Taylor left the cell and the door hissed closed once more. Kara shifted on the bed, sitting herself back against the wall, bringing up her knees and closing her eyes. Her whole body ached and her joints moved like rusted bolts. She thought of Galactica. She wondered if Helo and Chief had made it. Jumping right out of the hanger deck was genius. It was the kind of stunt that got you promoted. Kara wanted to laugh but was too afraid.

By now Lee and the Old Man would know she hadn’t made it. Getting caught had never been part of her plan. In retrospect she should have arranged for an alternate jump site, somewhere to wait in case of separation. If she had been thinking clearly she might have, but her only concern at the time was her own shame in not coming up with the plan sooner.

Cain could demand the coordinates from her all she liked, they would be useless now. Another jump and they would be lost forever. Kara hoped Adama would not wait too long for her. The last time she was separated from the fleet, marooned on that dust storm rock, he’d put the entire fleet at risk trying to find her.

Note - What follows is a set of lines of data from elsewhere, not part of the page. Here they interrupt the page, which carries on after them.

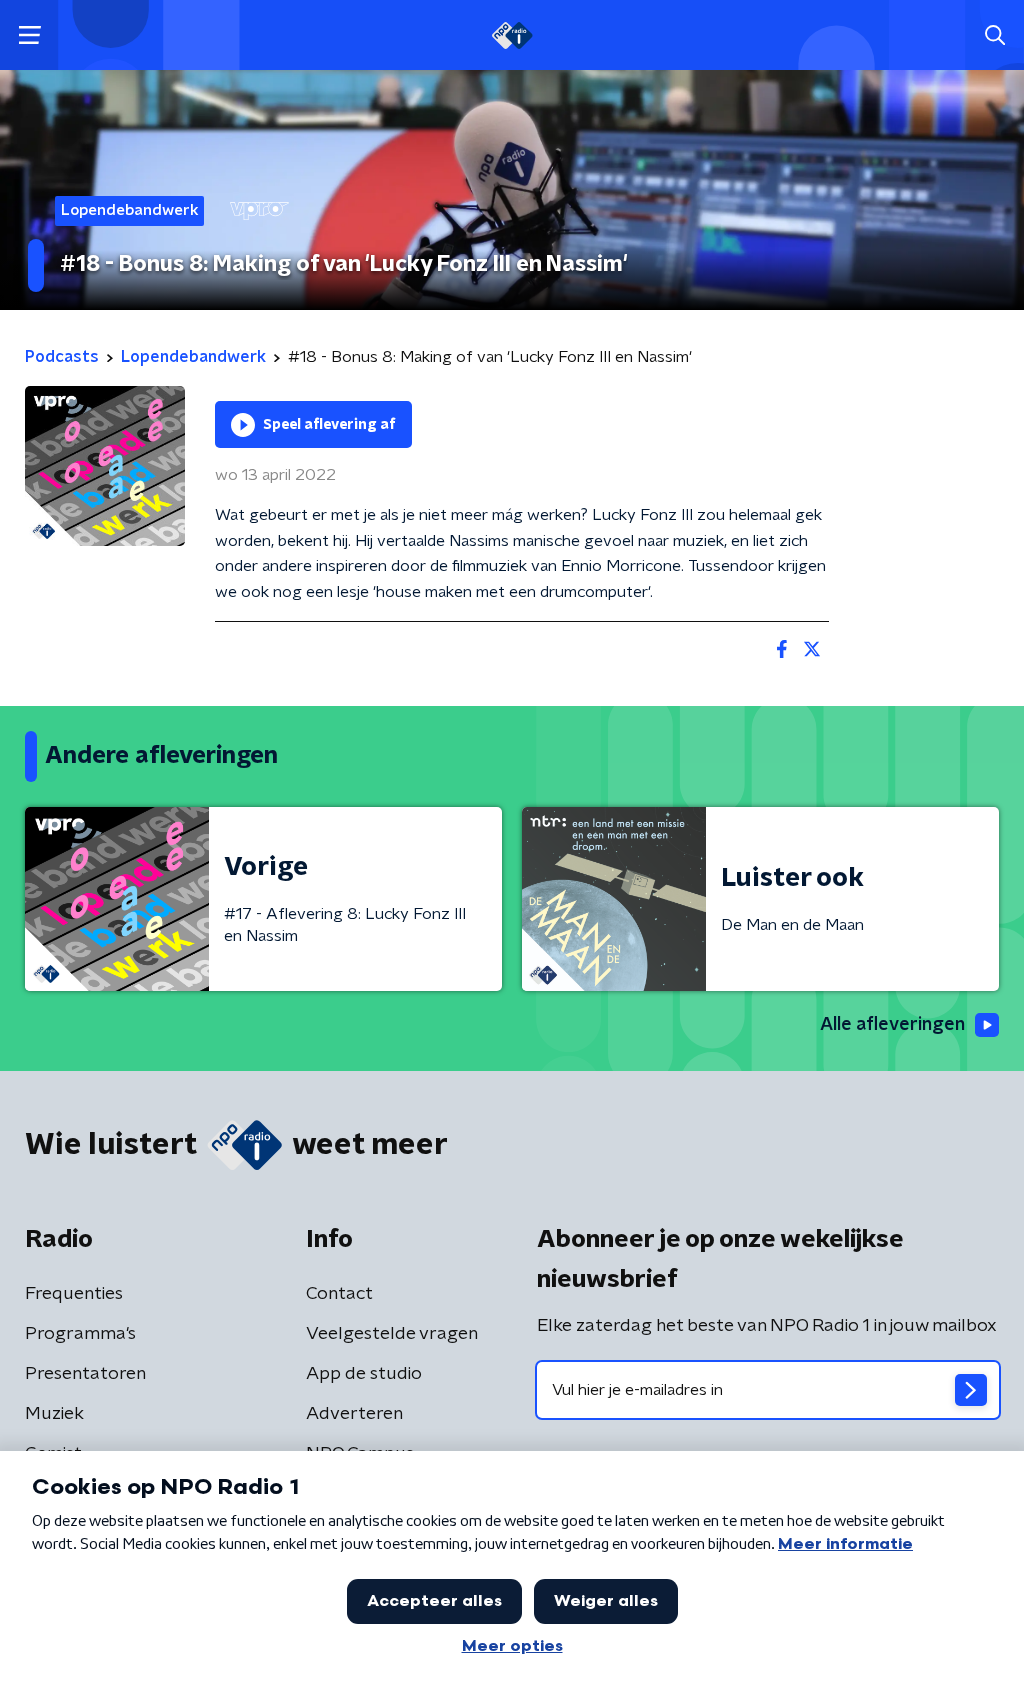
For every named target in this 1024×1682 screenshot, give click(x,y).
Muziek (54, 1414)
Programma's (80, 1334)
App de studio (364, 1374)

She counted on Roslin having the strength to order a second jump, but since then, they’d drawn closer. She mused with some irony that it might be just as painful for Laura to give up on her as it was for Lee and the Old Man.

Laura.

Another sob burned in her throat but she swallowed it down. If Taylor made good on his threat she would find a way to kill herself. She wasn’t going to end up like that sorry ass skin-job.

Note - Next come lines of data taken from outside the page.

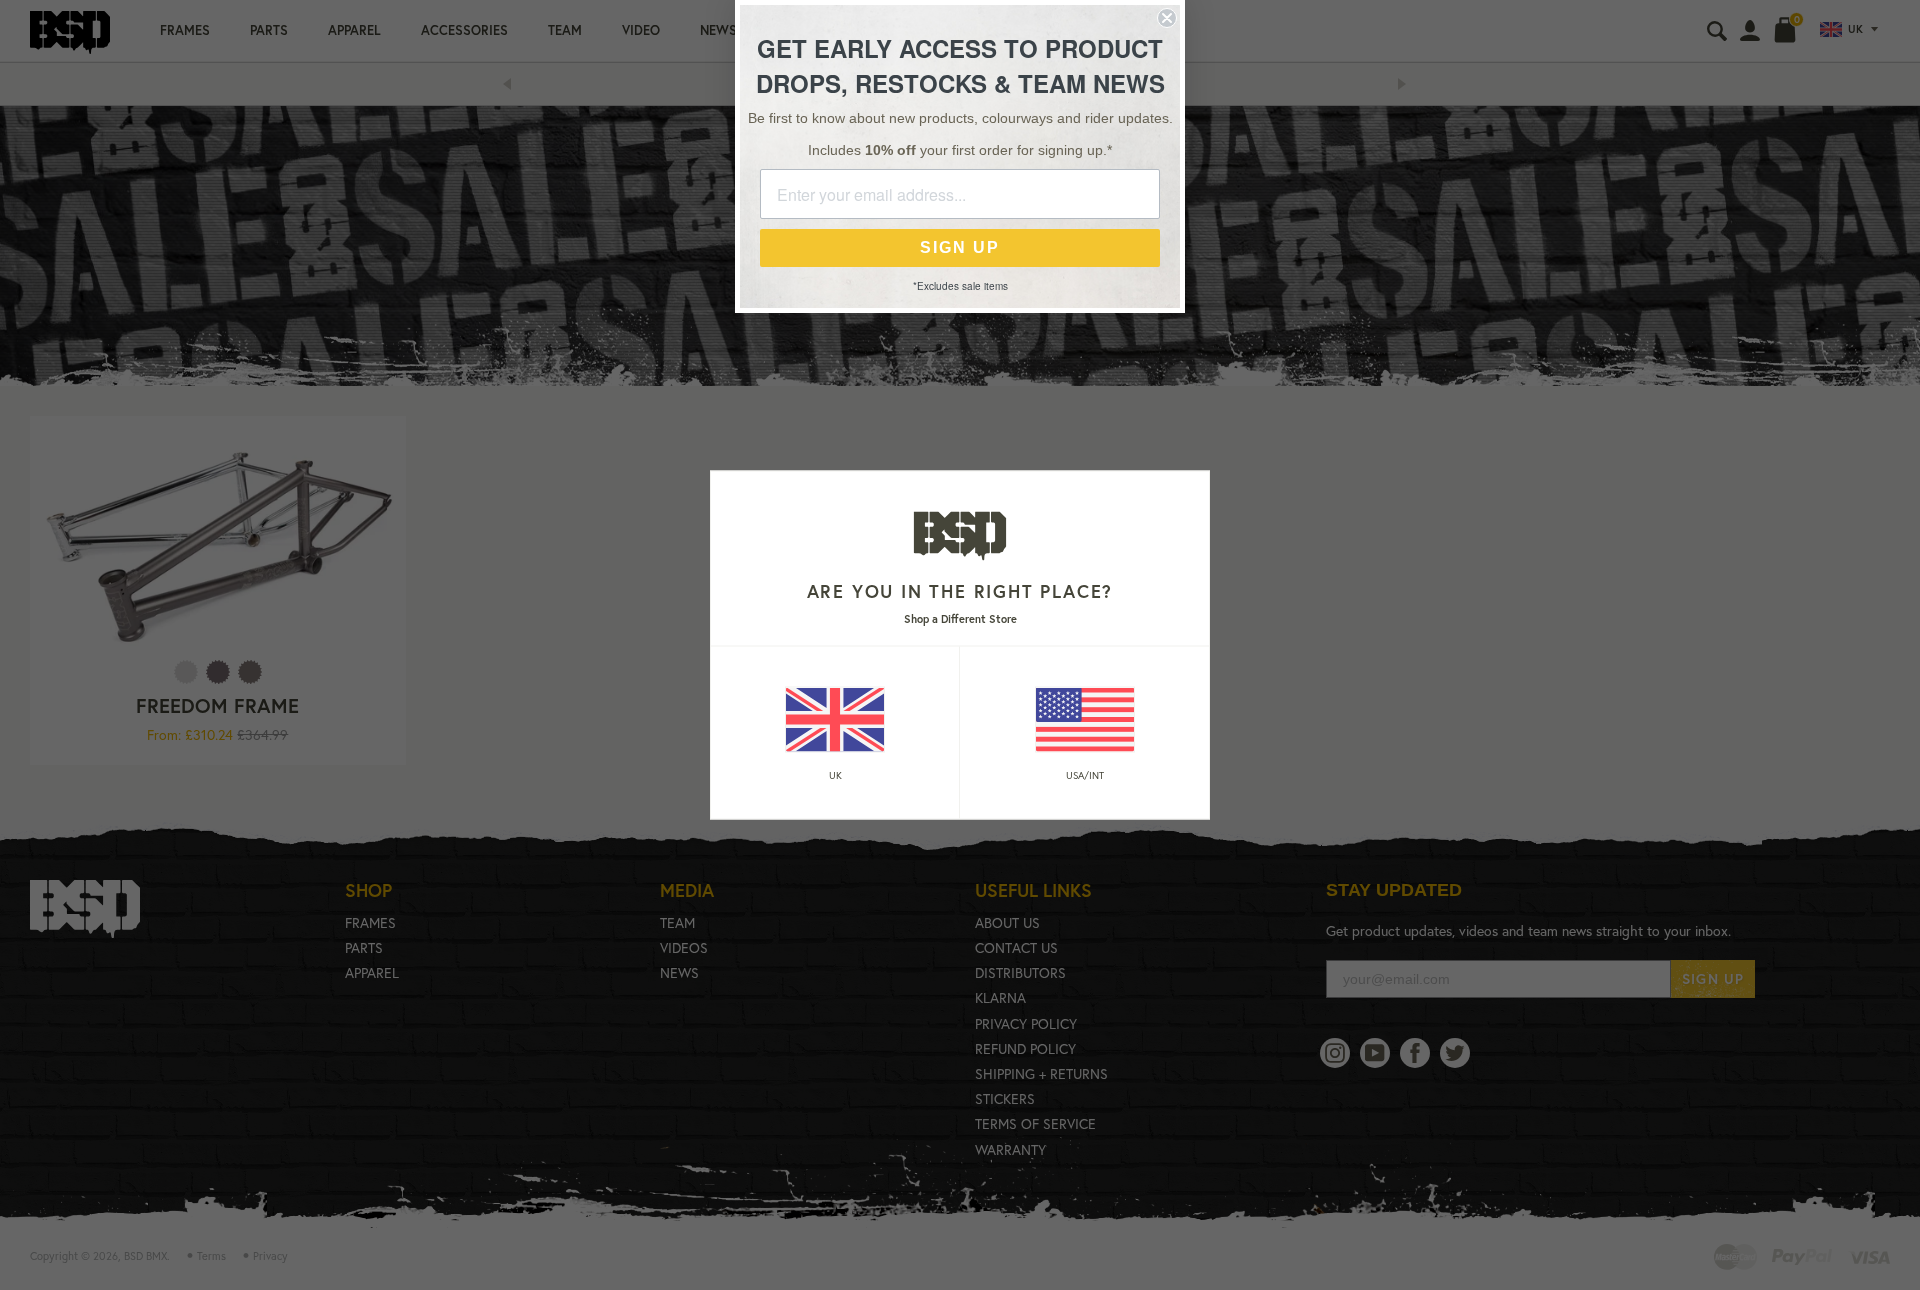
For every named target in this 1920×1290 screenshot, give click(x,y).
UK (835, 774)
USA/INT (1085, 774)
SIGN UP (960, 247)
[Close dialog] (1167, 18)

Cain wasn’t speaking. She had not said a single word. Kara inclined her head and opened her eyes. She wondered how long the woman had been standing there, but she was looking straight at Kara, unmoving, unresponsive.

Kara allowed herself a fleeting moment to be proud of herself. She’d never made anyone so mad, so frozen in fury. But it vanished as quickly as she felt it and in its wake was confusion. Kara studied the woman carefully. Her shoulders were set and her hands were neatly behind her back. Her jaw was locked, features stiff.

If she moved at all the only hint of it was the glimmer to her eyes as the cell lights danced in them. In alarm, Kara realized they glimmered with the threat of tears. She felt her body freeze over and she didn’t dare breathe.

The cell was deathly silent. Kara ignored even her own heart beating, though it hammered in her chest. Cain’s movements were slow, the fabric of her uniform rustling like incriminating whispers, telling her everything the woman would rather Kara didn’t know.

The Admiral sat down on the opposite cot, elbows resting on knees, back arched forward, head hung low. Helena Cain was a force unlike anything Kara had ever come up against. She wasn’t powerful. She was power. She’d seen countless wars, countless battles and walked and breathed in death.

She had taken a stand against the Cylons and was still fighting. She had just killed hundreds of enemies thought unkillable. And here, before Kara, her steel frame was bend and her firm hands shook.

The Admiral looked up, intending to assert the strength she was supposed to possess, intending to prove herself and all Kara saw was the tears that instantly fell. Cain quickly buried her face in her hands, succeeding for mere moments to keep from sobbing.

Kara was on her feet and crossing the cell before she knew really what she was going to do. She sat down beside her, reaching cautiously. Her hand hovered just above the woman’s shoulders and Kara bit her lip.

The sensation of fabric against her palm was a shock, but the way she could feel Helena’s entire body tremble was alarming. An anguished moan pierced between Helena’s palms and she sank even lower. Kara smoothed her hand across her back, rubbing slowly from shoulder to shoulder.

She didn’t wonder why. She would never ask. Helena began to droop towards her, and Kara helped her down, cradling her head on her lap and stroking her hair.

The Old Man had waited. Kara called him a frakking fool. It was the first thing she said to anyone before he hugged her tightly. Lee threw his arms around both of them. They were less happy to see Helena emerge sombrely from the Raptor. Kara had to push Lee’s gun away.

Helena stepped up to Adama, and he regarded her with a fierceness, but also a quiet encouragement. She reached for her collar, fiddling with something there and then held out a hand. When he finally extended an open hand she pressed the shiny golden pin into his palm.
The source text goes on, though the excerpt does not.